A estas alturas, ya casi nadie pone en duda que la ofensiva judicial -motorizada por los fiscales que responden a las órdenes del gobierno de Urtubey y cohonestada por los jueces afines al régimen- persigue como único propósito el de recortar la audiencia electoral de Romero mediante una pública humillación. El cálculo electoral es muy claro.
Conocedor de esta circunstancia, el exgobernador ha puesto cuanto obstáculo le permiten las leyes procesales para eludir las citaciones que le han cursado los jueces y ha hecho saber al público y al clero que no es el deseo de justicia ni la necesidad de esclarecer los casos de corrupción sino la ambición electoral de su contrincante el único motivo por el cual está siendo objeto de esta persecución. De alguna forma, Urtubey le ha servido a Romero en bandeja el argumento de su defensa política.
Pero el senador, parapetado detrás de sus privilegios parlamentarios, no aparece, no comparece, no declara y no ejerce su defensa jurídica, como mucha gente espera que haga. Ha resuelto oponer una resistencia numantina frente a la ofensiva judicial mediante argucias que solo apuntan a dilatar los plazos, a entorpecer el trabajo de los jueces y a rebajar la autoridad de estos.
Sus razones no son, desde el punto de vista ético, mejores que las que tiene el gobierno para perseguirlo.
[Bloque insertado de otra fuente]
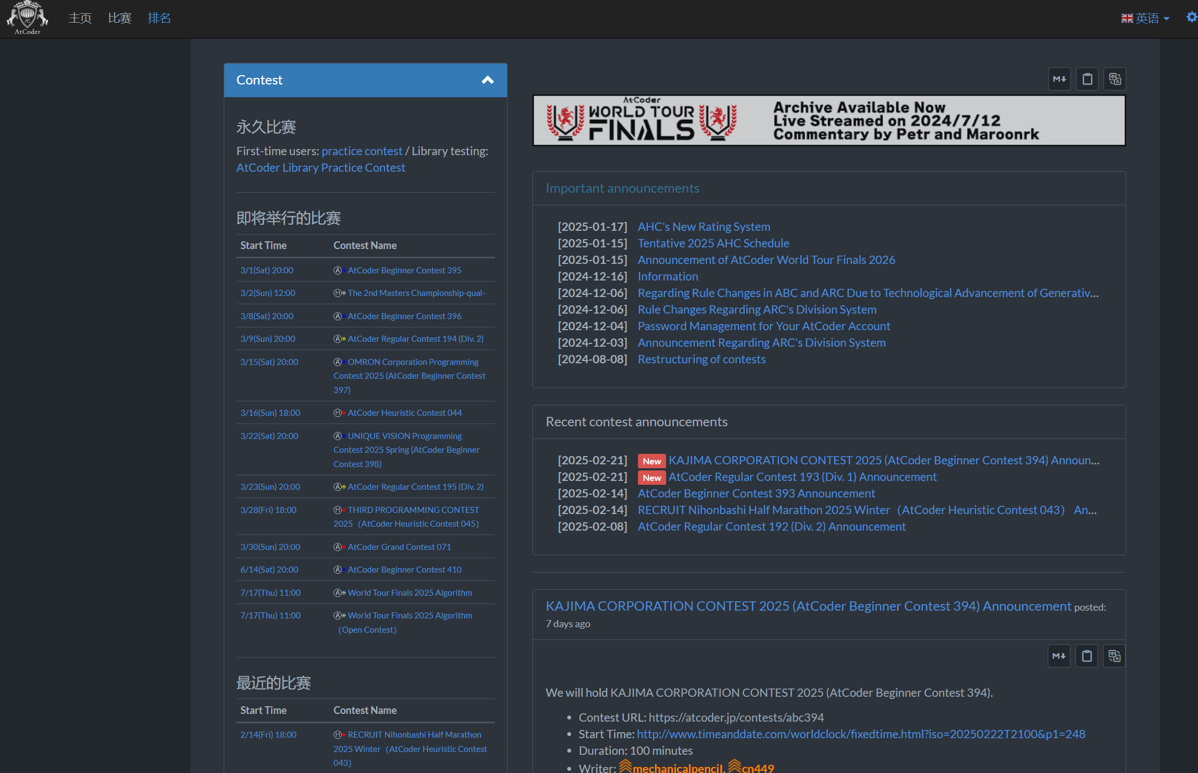Screen dimensions: 1198x773
Task: Collapse the Contest panel with chevron
Action: [x=487, y=80]
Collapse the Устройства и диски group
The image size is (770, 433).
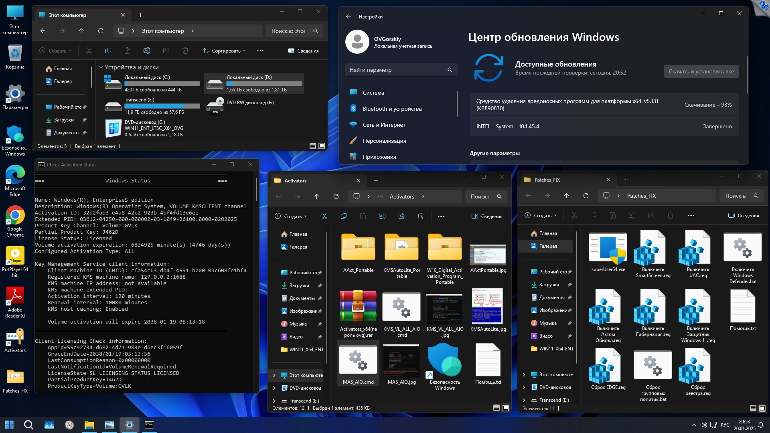point(101,67)
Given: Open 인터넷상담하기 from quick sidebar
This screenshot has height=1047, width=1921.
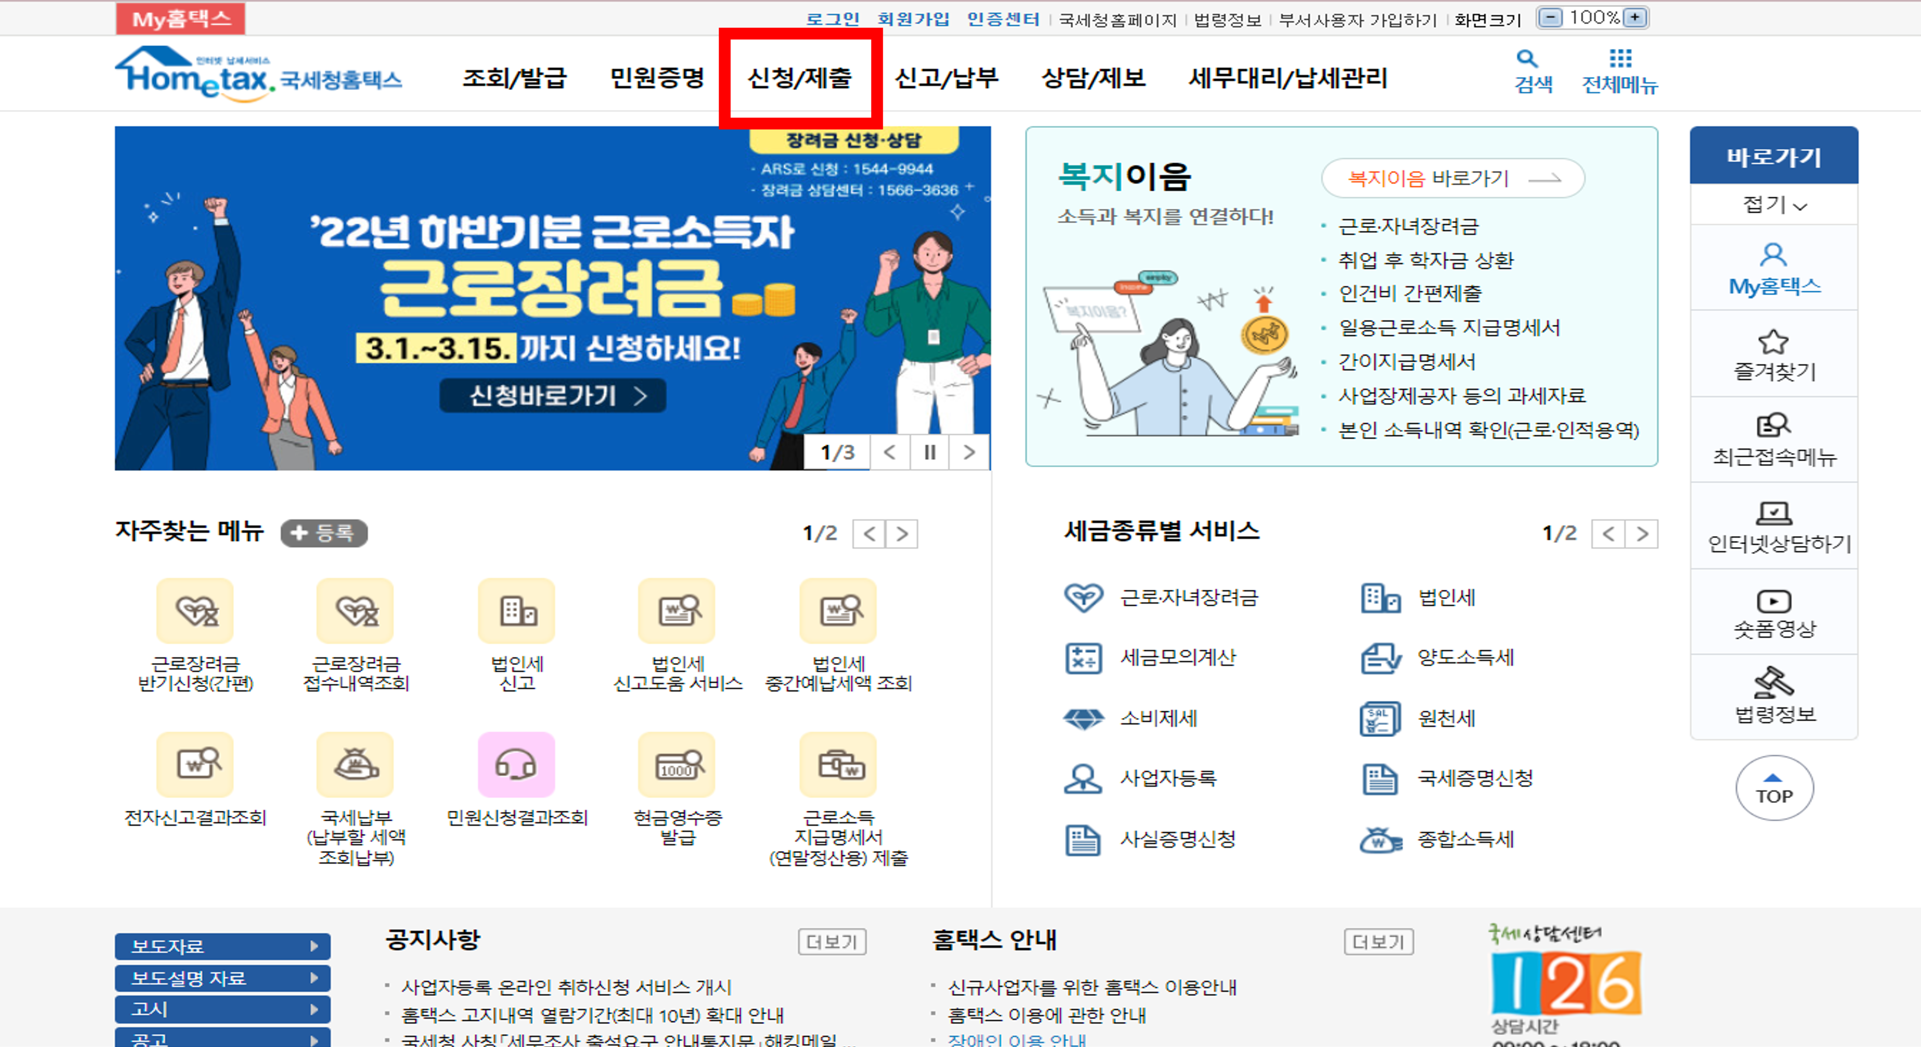Looking at the screenshot, I should point(1774,515).
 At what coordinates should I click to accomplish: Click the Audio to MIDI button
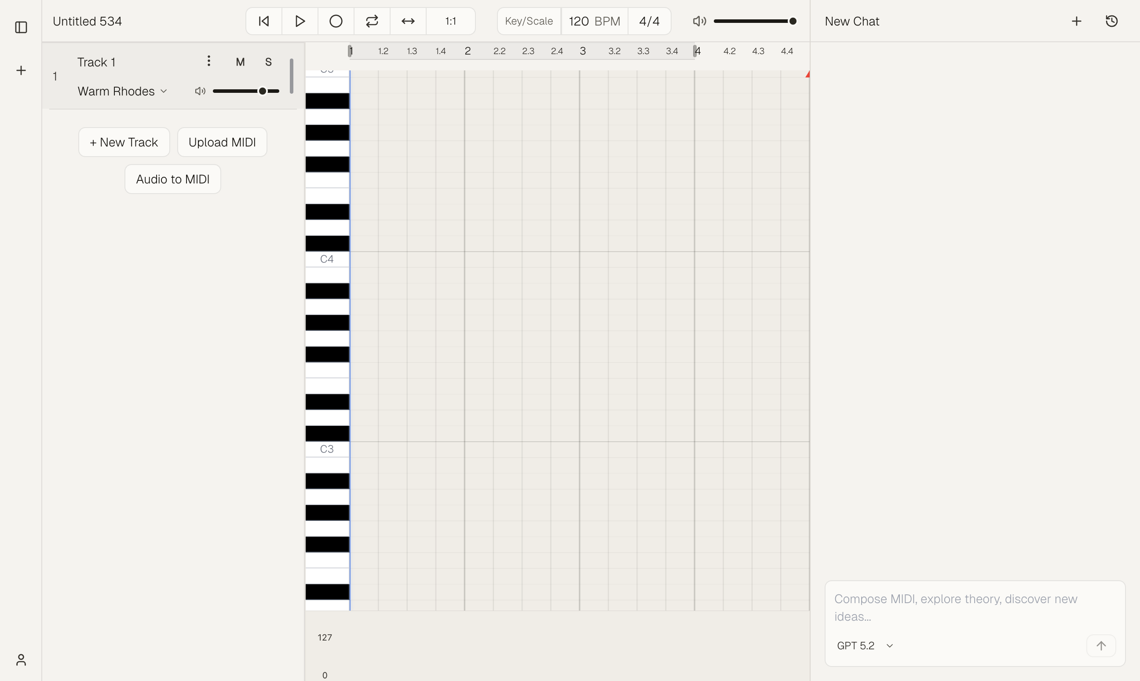pyautogui.click(x=172, y=179)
Romero teme, y con razón, que un eventual procesamiento pueda dejarlo afuera de la carrera electoral para 2015.
En otras palabras, que su negativa a presentarse en persona ante los jueces obedece a un mezquino cálculo electoral que no hace otra cosa que banalizar la justicia y anular la utilidad de los procesos penales en la lucha contra la corrupción. Exactamente lo mismo que hace el gobierno al que él critica con acritud, pero en el sentido contrario.
Al parecer, el senador solo lee el diario de su propiedad y no los diarios del mundo, porque de hacerlo, se habría enterado de algunos pormenores de la detención y posterior procesamiento de Nicolas Sarkozy, el vigésimo tercer presidente de la República Francesa, único de su especie que ha sido detenido por la justicia después de la conclusión de su mandato.
Es verdad que Sarkozy no podía, aunque quisiera, eludir la citación judicial, pues no ostenta cargo público alguno y los presidentes de la República que han cesado en el cargo carecen de aforamiento, inmunidad o protección jurídica frente a eventuales acciones judiciales en su contra. Pero lo que ha hecho Sarkozy frente al acoso judicial es digno de ser estudiado en profundidad por los expertos en imagen y comunicación política.
Aunque las evidencias parecen condenarlo de antemano (el testimonio de agentes libios afirma que el expresidente recibió al menos 50 millones de euros de Gadaffi para financiar su campaña en 2007), el hombre ha aprovechado su detención -que duró 18 interminables horas- para pasar al contraataque, enfundarse el traje de víctima y acaparar la atención pública en casi todos los medios de comunicación.
Sarkozy aspira a volver a hacerse con las riendas de la UMP el próximo otoño y a cimentar desde allí su candidatura presidencial en 2017. Con razón o sin ella, el expresidente ha ejercido su defensa ante los jueces de instrucción y no se ha escondido ni antes ni después de su detención. Al contrario, ha aprovechado el tropiezo para volver a los primeros planos y para hacerlo a lo grande, como él está acostumbrado.
Romero en cambio ha desaprovechado varias ocasiones para hacer algo parecido. Quizá el exgobernador no confía tanto en aquellos que están encargados de modelar su imagen pública. Quizá recele también de su propio diario y del talento de sus redactores, atenazados hoy por una aguda sequía creativa que les impide seguir creando realidades virtuales por encargo. Quizá, en fin, no tenga mucho ánimo para librar una batalla contra quienes, en el fondo, sienten y actúan como él hace veinte años.
Los agentes del régimen, que tampoco andan sobrados de recursos intelectuales, no terminan de encontrar la fórmula para humillar al otrora todopoderoso Gobernador e impedirle levantar cabeza definitivamente. Los ciudadanos comienzan a preguntarse con insistencia si este gobierno, que no pasa un solo día sin que se le descubra un escándalo de corrupción o de amiguismo, tiene hoy (o alguna vez tuvo) la suficiente autoridad moral para sentar a Romero en el banquillo y para hacer picadillo su imagen pública.
El resultado es un confuso guirigay que deja en muy mal lugar a la justicia de Salta; que no consigue echar luz ni sobre la corrupción pasada ni sobre la presente y esparce sospechas muy fundadas acerca de la independencia de jueces y fiscales y de su compromiso con la aplicación ecuánime e irrestricta de la Ley.